AI Does Not Live Up to the Hype
The history of AI shows that attempts to build human understanding into computers rarely work. Instead, most of the field’s progress has come from the combination of ever-increasing computer power and exponential growth in available data. Essentially, the ability to bring ever more brute computational force to bear on a problem-focused on larger data sets have given increasing usefulness. But, it’s limitations are also magnified in sharp relief more than ever. The bitter lesson is that the actual contents of human minds are tremendously, irredeemably complex…They are not what should be built into machines.
Machine learning doesn’t live up to the hype. It isn’t actual artificial intelligence like some C-3PO. It’s a sophisticated pattern-matching tool.
Life and death exist at the edges. That is situations that are unique and out of the ordinary. Essentially, the “fat tail” events that determine success or failure, and sometimes, life or death. Humans are better able to cope with such oddities because they can use “top-down” reasoning about the way the world works to guide them in situations where “bottom-up” signals from their senses are ambiguous or incomplete. AI systems mostly lack that capacity and are, in a sense, working with only half a brain. Though they are competent in their comfort zone, even trivial changes can be problematic. In the absence of the capacity to reason and generalize, computers are imprisoned by the same data that make them work in the first place. These systems are fundamentally brittle, and always break down at the edges where performance is essential and consequences much direr.
Biological brains learn from far richer data-sets than machines. Artificial language models are trained solely on large quantities of text or speech. But a baby can rely on sounds, tone of voice, or tracking what its parents are looking at, as well as a rich physical environment to help it anchor abstract concepts in the real world. This shades into an old idea in AI research called “embodied cognition”, which holds that if minds are to understand the world properly, they need to be fully embodied in it, not confined to an abstracted existence as pulses of electricity in a data center.
Biology offers other ideas, too. The current AI generation has models that begin as blank slates, with no hand-crafted hints built-in by their creators. But all animals are born with a structure in their brains. That’s instinct, and it drives development, judgment, and effective decision-making much more efficiently — and beyond the capability of artificial intelligence and machine learning systems.

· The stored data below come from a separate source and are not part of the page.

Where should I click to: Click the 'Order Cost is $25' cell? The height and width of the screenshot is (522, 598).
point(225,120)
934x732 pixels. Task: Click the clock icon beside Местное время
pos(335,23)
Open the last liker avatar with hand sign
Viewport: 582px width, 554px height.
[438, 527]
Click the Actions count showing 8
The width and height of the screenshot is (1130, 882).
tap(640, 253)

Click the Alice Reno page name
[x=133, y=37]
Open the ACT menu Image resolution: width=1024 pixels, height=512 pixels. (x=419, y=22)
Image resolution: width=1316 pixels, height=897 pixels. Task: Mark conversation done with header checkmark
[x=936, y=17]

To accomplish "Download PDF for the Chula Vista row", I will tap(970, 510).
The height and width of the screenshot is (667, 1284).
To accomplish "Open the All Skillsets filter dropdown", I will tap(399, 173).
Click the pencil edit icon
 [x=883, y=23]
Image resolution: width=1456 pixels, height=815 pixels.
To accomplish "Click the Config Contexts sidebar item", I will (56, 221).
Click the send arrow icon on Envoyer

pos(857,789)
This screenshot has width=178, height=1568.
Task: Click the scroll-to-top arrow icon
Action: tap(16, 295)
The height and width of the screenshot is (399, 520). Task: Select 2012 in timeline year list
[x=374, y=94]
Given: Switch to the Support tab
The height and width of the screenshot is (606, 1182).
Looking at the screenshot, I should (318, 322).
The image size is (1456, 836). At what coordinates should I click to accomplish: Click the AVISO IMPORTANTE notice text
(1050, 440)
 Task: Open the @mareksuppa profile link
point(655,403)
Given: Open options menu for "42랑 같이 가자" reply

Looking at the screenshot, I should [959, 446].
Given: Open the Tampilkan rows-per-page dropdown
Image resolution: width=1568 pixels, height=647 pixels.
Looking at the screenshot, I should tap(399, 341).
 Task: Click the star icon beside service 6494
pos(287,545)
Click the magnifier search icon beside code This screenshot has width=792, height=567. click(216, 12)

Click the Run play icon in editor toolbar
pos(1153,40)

The problem is deep-learning approaches are fundamentally statistical, linking inputs to outputs in ways specified by their training data. That leaves them unable to cope with edge cases — the unusual circumstances described above that are not common in those training data. Many real-life applications full of such unusual circumstances, especially driving, which can be full of strange occurrences ranging from an individual suddenly appearing to odd weather conditions blurring vision. Such oddities are easily handled by human beings but can be insurmountable challenges for machine learning systems. There are many potential applications that can be effective and useful tools. They are simply much less ambitious than the current hype would indicate, but they are also far more realistic.